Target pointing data
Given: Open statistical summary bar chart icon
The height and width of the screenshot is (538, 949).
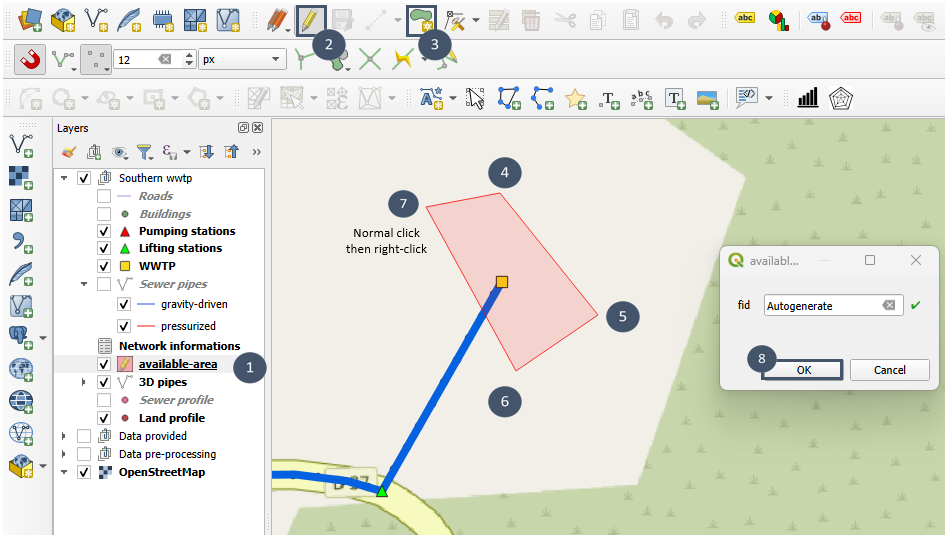Looking at the screenshot, I should point(807,98).
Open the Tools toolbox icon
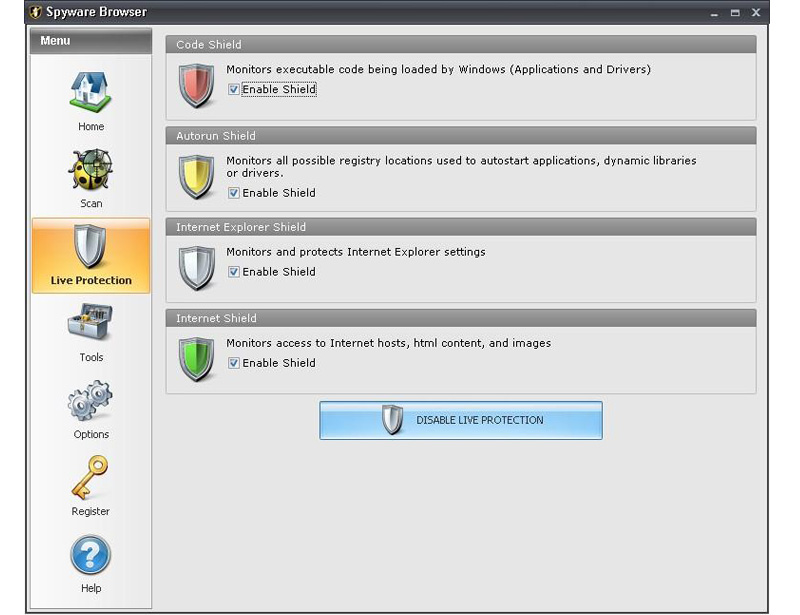 click(x=90, y=324)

Exercise
Write out every line of the material above exactly, omitting the pictures from the answer.

Correct answer
Given: Open statistical summary bar chart icon
The height and width of the screenshot is (538, 949).
Looking at the screenshot, I should point(807,98).
Open the Tools toolbox icon
 click(x=90, y=324)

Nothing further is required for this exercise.